4. L’article L. 121-1 du code de l’action sociale et des familles donne compétence au département pour définir et mettre en œuvre l’action sociale. L’article L. 221-1 du même code définit le service social d’aide à l’enfance comme un service non personnalisé du département chargé de plusieurs missions, dont l'action éducative en milieu ouvert, et précise que : « Pour l'accomplissement de ses missions, et sans préjudice de ses responsabilités vis-à-vis des enfants qui lui sont confiés, le service de l'aide sociale à l'enfance peut faire appel à des organismes publics ou privés habilités dans les conditions prévues aux articles L. 313-8, L. 313-8-1 et L. 313-9 ou à des personnes physiques. ». Selon l’article L. 121-2 du même code : « Dans les quartiers prioritaires de la politique de la ville et dans les lieux où se manifestent des risques d'inadaptation sociale le département participe aux actions visant à prévenir la marginalisation et à faciliter l'insertion ou la promotion sociale des jeunes et des familles, qui peuvent prendre une ou plusieurs des formes suivantes :/ 1° Actions tendant à permettre aux intéressés d'assurer leur propre prise en charge et leur insertion sociale ;/ 2° Actions dites de prévention spécialisée auprès des jeunes et des familles en difficulté ou en rupture avec leur milieu ;/ 3° Actions d'animation socio-éducatives ;/ 4° Actions de prévention de la délinquance. (…) ». L’article L. 123-1 du même code donne au département la responsabilité de l’organisation et du financement du service d’aide sociale à l’enfance et l’article L. 121-5 de ce code précise que : « Les dépenses résultant de l'application des articles L. 121-1, L. 121-3, L. 121-4 et L. 123-1 ont un caractère obligatoire ».

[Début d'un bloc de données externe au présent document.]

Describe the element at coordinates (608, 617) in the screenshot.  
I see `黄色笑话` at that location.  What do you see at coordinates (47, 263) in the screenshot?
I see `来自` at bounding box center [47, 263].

5. Il résulte de ces dispositions que, si le département doit obligatoirement financer l'action éducative en milieu ouvert et s’il doit participer au financement d’actions énumérées à l’article L. 121-2 du code de l’action sociale et des familles, pour prévenir la marginalisation et faciliter l'insertion ou la promotion sociale des jeunes, les dépenses résultant de l’application de cet article ne sont pas au nombre des dépenses ayant un caractère obligatoire visées à l’article L. 121-5 du même code et le département dispose ainsi d’une marge d’appréciation pour définir la manière dont il participe aux actions prévues à l’article L. 121-2, et notamment procéder à une nouvelle répartition des postes financés. Les actions de prévention spécialisées ne constituent, par suite, qu’une modalité possible d’intervention, non obligatoire, de même que leur financement et le département n’est pas contraint de les financer en tout point du territoire relevant de sa compétence.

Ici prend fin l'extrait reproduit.